Milton Valenzuela (born 13 August 1998) is an Argentine professional footballer who plays as a defender for Swiss club Lugano.

Club career

Newell's Old Boys 
Valenzuela is a youth exponent from Newell's Old Boys, having joined the club at the age of 14. He broke into the first team at the age of 17, making his league debut on 6 February 2016 against San Martín de San Juan in a 2–1 away defeat in Rosario. While never becoming a permanent feature with the first team after his break through, Valenzuela made 13 league appearances for the club, along with 3 cup appearances, over three seasons.

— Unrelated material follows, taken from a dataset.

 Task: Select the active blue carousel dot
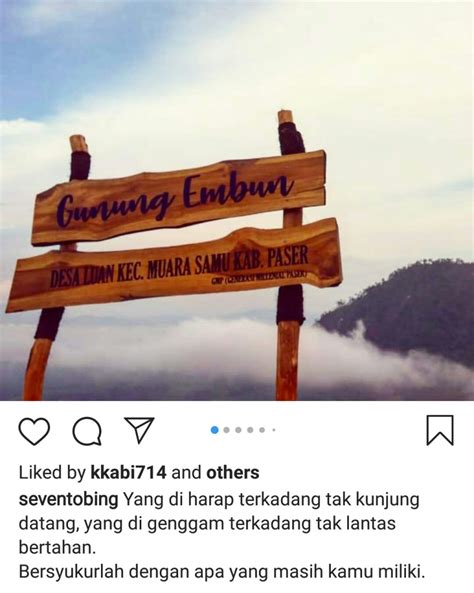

Because of his youth and lack of playing time, on January 26, 2018, Valenzuela was sent on a year long loan to Columbus Crew SC of Major League Soccer, with an option to buy at the end of the loan. After a successful season with Columbus in MLS, the Crew exercised their purchase option at the end of the 2018 season and Valenzuela ended his time with his boyhood club.

Columbus Crew 
Valenzuela made his debut for Columbus on 3 March 2018, playing 90 minutes in a 2–0 win against Toronto FC. He scored his first professional goal on 24 March 2018 in a 3–1 win against D.C. United. Over the course of the season he made 30 appearances with 29 starts. Valenzuela was an immediate success for Columbus, and over the course of the season, became one of the league's top attacking defenders. Valenzuela completed 27 crosses from the run of play, first among defenders in the league, and was among the best tacklers in the league winning 57 out of 87. Moreover, the defender also scored one goal and produced six assists.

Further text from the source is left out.